Junto a la Glorieta de Alonso Martínez se localiza la Plaza de Santa Bárbara. Con sus arbolitos, terrazas y jolgorio, podríamos etiquetarla como un espacio ‘chic’ y pomposo de nuestro Madrid. Una prestancia que centra su atención en el edificio más hermoso de la plaza, el Palacio de la Condesa de Guevara. Por si no lo tenéis en mente, es éste.

Cárcel El Saladero, Madrid

No deja de ser paradójico que este bello inmueble sustituye a una construcción temida por todos los madrileños y que por supuesto nadie quería visitar. La prisión más tétrica y dura de cuantas hubo en Madrid, la Cárcel del Saladero.

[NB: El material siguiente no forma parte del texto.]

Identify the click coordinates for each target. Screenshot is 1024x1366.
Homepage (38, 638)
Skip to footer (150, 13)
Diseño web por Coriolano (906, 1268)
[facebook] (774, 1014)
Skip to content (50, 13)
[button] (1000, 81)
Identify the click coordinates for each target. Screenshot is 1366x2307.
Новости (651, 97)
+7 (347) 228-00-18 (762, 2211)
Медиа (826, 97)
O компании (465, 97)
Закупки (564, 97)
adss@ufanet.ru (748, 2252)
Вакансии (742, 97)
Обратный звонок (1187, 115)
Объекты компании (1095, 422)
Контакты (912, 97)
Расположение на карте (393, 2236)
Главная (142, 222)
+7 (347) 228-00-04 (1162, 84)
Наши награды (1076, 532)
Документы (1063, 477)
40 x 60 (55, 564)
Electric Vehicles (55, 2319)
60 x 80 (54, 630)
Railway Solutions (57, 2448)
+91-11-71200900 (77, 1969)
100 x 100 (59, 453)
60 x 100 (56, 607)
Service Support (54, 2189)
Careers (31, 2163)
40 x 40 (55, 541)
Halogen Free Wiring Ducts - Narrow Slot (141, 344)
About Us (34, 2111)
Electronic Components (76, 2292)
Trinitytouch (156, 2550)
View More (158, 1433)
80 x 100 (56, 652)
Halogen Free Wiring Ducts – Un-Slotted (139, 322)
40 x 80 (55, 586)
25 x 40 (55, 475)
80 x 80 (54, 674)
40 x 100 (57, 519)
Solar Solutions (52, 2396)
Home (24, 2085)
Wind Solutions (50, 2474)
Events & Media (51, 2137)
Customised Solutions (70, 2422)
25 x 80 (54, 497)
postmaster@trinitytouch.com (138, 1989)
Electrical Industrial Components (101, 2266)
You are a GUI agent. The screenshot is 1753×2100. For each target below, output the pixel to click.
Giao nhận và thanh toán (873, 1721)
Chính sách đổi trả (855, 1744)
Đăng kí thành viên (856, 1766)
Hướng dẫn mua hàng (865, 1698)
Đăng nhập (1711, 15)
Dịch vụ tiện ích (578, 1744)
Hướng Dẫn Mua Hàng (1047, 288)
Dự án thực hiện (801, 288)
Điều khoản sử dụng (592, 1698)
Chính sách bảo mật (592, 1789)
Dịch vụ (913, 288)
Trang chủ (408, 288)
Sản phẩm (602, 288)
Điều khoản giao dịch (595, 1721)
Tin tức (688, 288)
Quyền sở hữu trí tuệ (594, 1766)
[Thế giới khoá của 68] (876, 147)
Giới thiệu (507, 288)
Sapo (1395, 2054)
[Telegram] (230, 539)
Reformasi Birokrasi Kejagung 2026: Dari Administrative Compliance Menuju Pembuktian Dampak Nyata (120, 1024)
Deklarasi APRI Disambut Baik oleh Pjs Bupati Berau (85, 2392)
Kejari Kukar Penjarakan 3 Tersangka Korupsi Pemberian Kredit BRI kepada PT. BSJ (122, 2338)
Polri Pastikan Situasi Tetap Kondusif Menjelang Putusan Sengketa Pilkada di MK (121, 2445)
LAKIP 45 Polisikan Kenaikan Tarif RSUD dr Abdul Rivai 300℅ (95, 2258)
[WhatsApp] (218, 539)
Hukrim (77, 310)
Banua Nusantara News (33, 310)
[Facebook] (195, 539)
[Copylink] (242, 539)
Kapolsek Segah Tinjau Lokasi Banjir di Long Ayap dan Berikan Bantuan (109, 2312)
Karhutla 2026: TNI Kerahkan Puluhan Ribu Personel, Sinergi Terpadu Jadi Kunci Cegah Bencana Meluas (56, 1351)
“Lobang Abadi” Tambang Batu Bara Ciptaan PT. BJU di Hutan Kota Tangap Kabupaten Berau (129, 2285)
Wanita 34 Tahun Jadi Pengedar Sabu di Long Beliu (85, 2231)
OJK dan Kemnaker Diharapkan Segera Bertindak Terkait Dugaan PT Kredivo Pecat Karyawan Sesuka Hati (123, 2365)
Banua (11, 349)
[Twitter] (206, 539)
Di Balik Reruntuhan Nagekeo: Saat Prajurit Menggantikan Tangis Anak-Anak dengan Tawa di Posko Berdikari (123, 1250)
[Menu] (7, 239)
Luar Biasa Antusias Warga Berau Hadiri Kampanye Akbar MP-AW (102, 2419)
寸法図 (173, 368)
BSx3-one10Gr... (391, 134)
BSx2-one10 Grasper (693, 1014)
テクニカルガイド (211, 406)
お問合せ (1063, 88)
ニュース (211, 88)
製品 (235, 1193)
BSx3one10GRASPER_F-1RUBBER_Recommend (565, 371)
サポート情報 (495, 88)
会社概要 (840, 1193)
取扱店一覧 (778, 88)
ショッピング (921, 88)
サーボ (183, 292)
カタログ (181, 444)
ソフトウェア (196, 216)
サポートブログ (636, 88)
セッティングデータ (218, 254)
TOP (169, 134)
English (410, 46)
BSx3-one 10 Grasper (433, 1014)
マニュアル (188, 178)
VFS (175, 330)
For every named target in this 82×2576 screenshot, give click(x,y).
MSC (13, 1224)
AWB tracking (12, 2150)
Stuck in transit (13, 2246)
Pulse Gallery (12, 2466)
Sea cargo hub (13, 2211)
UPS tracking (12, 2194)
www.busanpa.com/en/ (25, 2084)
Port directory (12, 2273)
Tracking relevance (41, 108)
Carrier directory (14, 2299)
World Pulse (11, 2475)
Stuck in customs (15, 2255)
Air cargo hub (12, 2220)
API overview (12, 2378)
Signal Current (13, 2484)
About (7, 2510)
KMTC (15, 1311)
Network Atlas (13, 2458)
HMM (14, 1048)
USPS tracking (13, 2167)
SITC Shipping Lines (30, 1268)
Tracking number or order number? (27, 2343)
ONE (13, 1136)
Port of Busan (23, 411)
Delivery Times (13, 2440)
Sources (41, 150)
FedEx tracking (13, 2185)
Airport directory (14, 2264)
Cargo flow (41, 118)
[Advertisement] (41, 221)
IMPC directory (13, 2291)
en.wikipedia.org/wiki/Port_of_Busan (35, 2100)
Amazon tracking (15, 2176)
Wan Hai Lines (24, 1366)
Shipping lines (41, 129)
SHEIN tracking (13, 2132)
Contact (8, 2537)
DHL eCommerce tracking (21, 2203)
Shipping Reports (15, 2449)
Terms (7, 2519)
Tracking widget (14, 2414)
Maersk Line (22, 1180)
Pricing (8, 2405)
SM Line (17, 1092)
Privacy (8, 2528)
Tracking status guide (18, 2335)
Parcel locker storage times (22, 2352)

Este edificio se construyó en 1768 siguiendo los planos de Ventura Rodríguez para albergar en sus estancias un matadero de cerdos y, más tarde, un saladero de tocino. De entrañas angostas y lóbregas, un brote de tifus en otras cárceles de Madrid hizo que se tuviese que improvisar un nuevo penal y el elegido fue éste, con todos los problemas que ello conllevaba para sus desafortunados habitantes.

Cárcel El Saladero, Madrid

La Cárcel del Saladero estuvo operativa y funcionando como correccional para jóvenes desde 1831 hasta 1884, fecha en la que ya sería realidad la Cárcel Modelo. En esta improvisada jaula para humanos se hacinaban los presos en las peores condiciones imaginables. Ángel Fernandez de los Ríos dijo de este lugar que «era un edificio lóbrego, oscuro, tenebroso, de estrechos corredores e inconvenientes habitaciones, donde viven confundidos los acusados de delitos leves con sospechosos de los crímenes más atroces; los sentenciados y rematados en espera de ir a su destino, con los que todavía tienen en sumario su proceso; los jóvenes que apenas han puesto el pie en la senda del vicio, con los más endurecidos criminales

El bandolero Luis Candelas, el cura merino (quien fue ejecutado por tratar de asesinar a Isabel II) o el torero Frascuelo tuvieron el honor de probar las lindezas de sus celdas y comodidades. Un siniestro y aciago lugar, que ya es historia de Madrid.